Lorsque les mots sont bloqués en moi, j’ai pris le pli d’aller fluidifier l’expression au pinceau, en couleurs, à la peinture ou à l’encre, et souvent sur de grands formats réalisés à même le sol. Donner une forme à des émotions ou des ressentis que je n’arrive pas à formuler.

Ça me plaît de pouvoir malaxer, éclater, chuchoter, hurler, tordre, triturer, faire danser les mots sur la toile et le papier. Les phrases sont devenues des images. Libres dans l’air suspendues à un fil ou bien encadrés, mes messages trouvent une autre résonance visuellement.

Tracer les lettres, dessiner les mots, laisser couler le texte, c’est transmettre une autre énergie. Exprimer autrement. Toucher différemment. Dire autre chose.

Je me sers de l’impact visuel de chaque lettre, de la force du mot, de son écho, renforcé par l’articulation des mots entre eux, pour faire du texte une image. Très souvent ce n’est pas prémédité. Très souvent, le message s’impose et s’installe sur le pan de toile, et s’y loge, pile poil, parfaitement contraint par les bords, parfaitement dans l’harmonie qui lui est propre.

Exposition avec la galerie Fahmy Malinovsky, La brûlure, Mars à Mai 2023, à l’épicerie-café la Cale - Paris, 19ème

Pauline Dupin-Aymard s’empare du papier et laisse son esprit, sa main et tout son corps vagabonder. Les œuvres présentées ici sont toutes des extraits inédits de ses carnets où s’est affirmé son écriture filante. L’artiste a adopté un mode de vie itinérant durant plusieurs mois. Elle s’est rendue dans des espaces pour elle vierges de souvenir et a pu tracer sa route en se déplaçant sur ces territoires. Les lignes de Pauline ont donc toujours commencé ailleurs et finissent bien plus loin, comme les lignes de voies ferrées filent, surgissent à l’horizon et s’échappent dans le lointain. On se rappelle que chacun de nos gestes, de nos élans créent des lignes, qui restent invisibles et se prolongent. L’artiste nous ramène à la ligne, nous renvoie à l’idée que nous tirons les traits de nos vies et les superposons les uns sur les autres. 

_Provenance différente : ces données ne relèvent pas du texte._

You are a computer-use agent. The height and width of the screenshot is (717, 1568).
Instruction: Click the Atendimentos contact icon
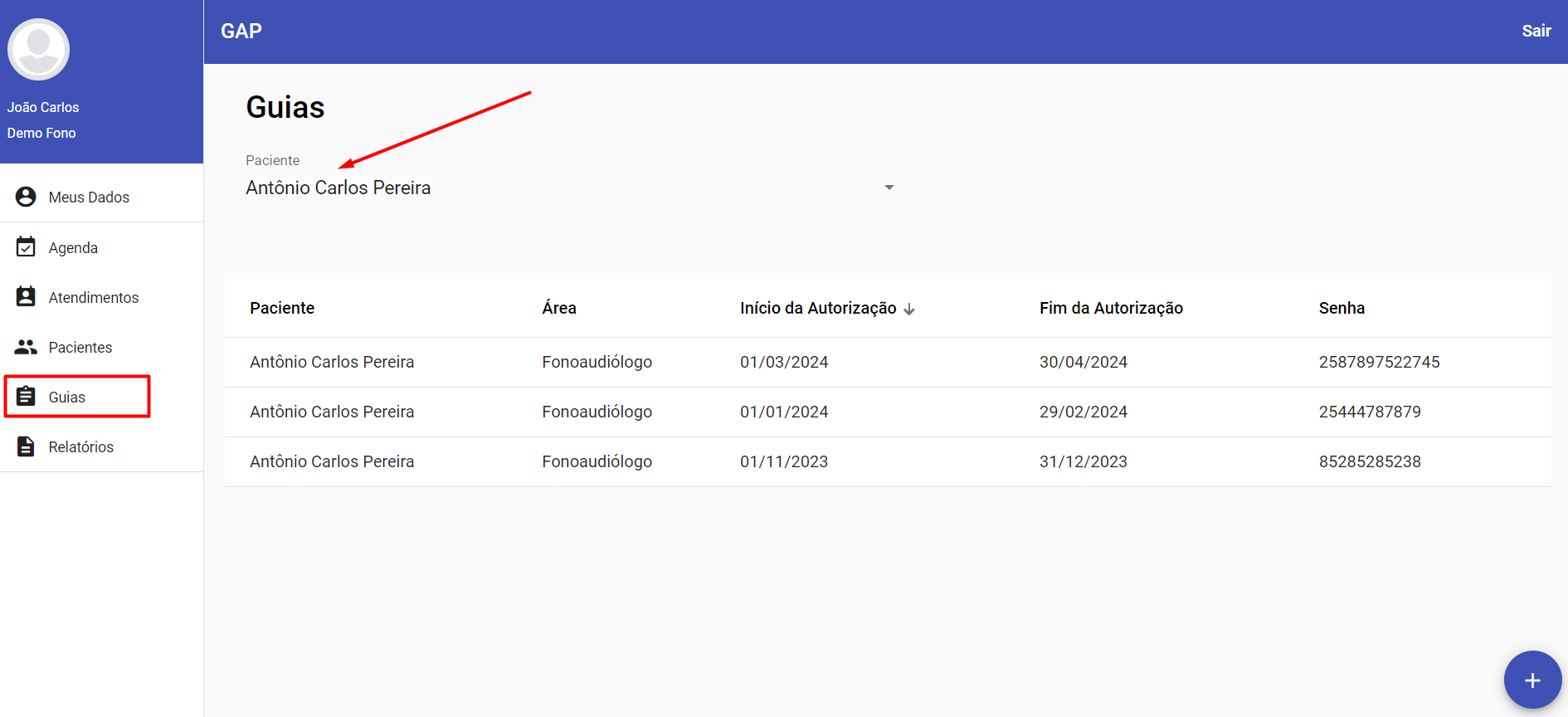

Les créations de Pauline Dupin-Aymard ont quelque chose de végétal. Ses lignes foisonnent et sont multiples. Elles ont des fibres différentes, se chevauchent, s’entremêlent, comme un dense bosquet. On pense à des brins, des tiges, une écriture ondulante et tortilleuse dont les courbes, les bavures, les accents font les épines et le feuillage. Il faut lire les textes de Pauline Dupin-Aymard. Lire, c’est suivre à la trace, l’idée qui bouge, se forme et se déforme. Elle les retient au bord du dessin. Mais il faut suivre aussi le mouvement-même de la main - où elle s’appuie, s’interrompt, presse le papier ou file librement. La photographie présentée laisse observer ce corps à corps entre la main de l'artiste et le végétal que l’encre a fini d’inscrire jusque dans la peau de l’artiste.

Des lignes lui glissent entre les doigts et s’échappent sur le papier jusqu’à la dernière goutte. Comme un brouillon, la page est couverte, il y a des ratures, des taches. Dans ce recouvrement, soudainement, des formes émergent. L’artiste, par cet assemblage de lignes, de signes, nous présente une forme, peut-être celle qu’a pu prendre une émotion à un moment précis, qui est déjà fini et nous échappe désormais. L’écriture devient un flux qui se saisit dans l’obscurité de la tache, l’épanchement de l’encre. La rature devient le plaisir pure d’une ligne qui revient sur elle-même, s’attarde, pour mieux laisser jaillir autre chose, une image, flottante, suspendue, indéfinie.